The Promise of Molecular Profiling

February 2012, Vol 3, No 1

At the 2012 Gastrointestinal Cancers Symposium, Value-Based Cancer Care (VBCC) asked Al B. Benson, III, MD, FACP, Professor of Medicine, Associate Director for Clinical Investigations, Robert H. Lurie Comprehensive Cancer Center, Northwestern University Feinberg School of Medicine, Chicago, Immediate Past President, ACCC, and editorial board member of VBCC, to discuss the growing importance of molecular profiling in cancer care.

VBCC: Where is the field of molecular profiling at this point, and where is it heading?

Dr Benson: Comprehensive molecular profiling of a tumor will help us distinguish subtypes within cancers. We have been doing this with breast cancer for some time now, and at this meeting we heard more about several distinct types of gastric cancer including those that express HER2.

In colon cancer, for example, oncologists are now ordering tests for the KRAS mutation, if they are considering anti-EGFR (epidermal growth factor receptor) therapy. But there are other potential markers, such as BRAF. Recently, the drug vemurafenib, an inhibitor of BRAF kinase, was approved by the US Food and Drug Administration for the treatment of patients with unresectable or metastatic melanoma with the BRAF V600E mutation.

Although BRAF mutations are also seen in colon cancer, it is unclear whether a drug with the same target that works in melanoma will also have efficacy for patients with colorectal cancer. So we cannot assume that an observation in one tumor type will apply to another. We will have to investigate mutations across tumor types, particularly if we are to more precisely develop treatments linked to biologic profiles within a disease spectrum.

We are also learning that the biologic profile of the primary tumor may be very different from the metastatic tumor. As mutations develop over time, we need to be able to track these. This should help inform drug development, telling us which strategies we need for which disease setting. This is a complex endeavor. Most of us who are involved in cancer care believe that a patient will not have a single mutation (or marker), but a collection of markers. It may, therefore, take a combination of different types of drugs to address these markers.

VBCC: How do you envision molecular profiling will improve the clinical trial process?

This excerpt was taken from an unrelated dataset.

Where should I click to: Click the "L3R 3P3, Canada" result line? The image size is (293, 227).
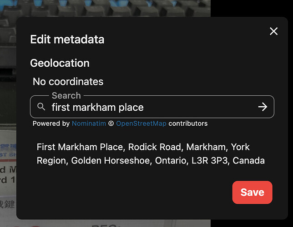(x=228, y=160)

Dr Benson: Currently, in our clinical trials, we typically identify 1 biomarker (to be targeted by a specific drug) that will be the focus of the trial. What we have to do is independently screen a number of patients, until we obtain that particular subset of trial participants that test positive for that marker. Perhaps in the future we will need a subset of patients with 3 or more, not 1, mutations.

What will help this whole process is for our clinical trial candidates to have a molecular profile already available as part of routine assessment. This will make screening for clinical trials much more efficient, because a diagnostic profile or panel, such as a gene profile, would already be available from which patients could be selected for a specific molecularly driven trial.

VBCC: Will molecular profiling aid in drug development?

Dr Benson: One of the goals is to enhance drug development. Historically, our conventional approach to study relatively unselected patients with a given disease has worked to a certain extent. However, under our current methods, many patients are not being treated optimally. To create a tighter link between a particular biologic characteristic and a targeted drug that addresses this characteristic will be much more beneficial to the individual patient. That is why there is so much emphasis on biomarkers in drug development.

VBCC: When do you expect that molecular profiling will become advanced enough to reach these goals?

Dr Benson: We are getting closer. Companies are developing mutation panels. But some of these cannot fully be utilized now. Although they are increasingly identifying larger numbers of mutations, currently we are not able to use them for treatment decisions. If these continue to evolve, however, and they prove to be economical as commercial diagnostic tests, it will certainly help speed up the process of developing molecularly based treatments based on specific gene profiles as an example.

What is exciting about gene signature work is that it represents what will become a continuum. It will allow researchers to build on a body of work and move us closer to where we want to be—which is not only to identify patients who are most likely to have a recurrence, but to identify those who will be most likely to benefit from a particular intervention.

The message we need to get out is that the development of molecular principles that guide cancer therapy is massively complex. It is going to be very expensive. And we need everyone on board: the insurers, regulators, funding agencies, diagnostic and pharmaceutical industries, and patients, who will be asked, for example, to undergo repeat biopsies.

This is very exciting, because we are beginning to have the tools that can actually do this work. But there is a high level of complexity involved, and the challenge is to identify these biologic profiles for individual patients. Being able to segregate out the various mutations and treatment strategies would revolutionalize cancer care. It is hard to predict just when we will get there. There is huge promise that it could occur within the next 5 years, but it is difficult to know for sure.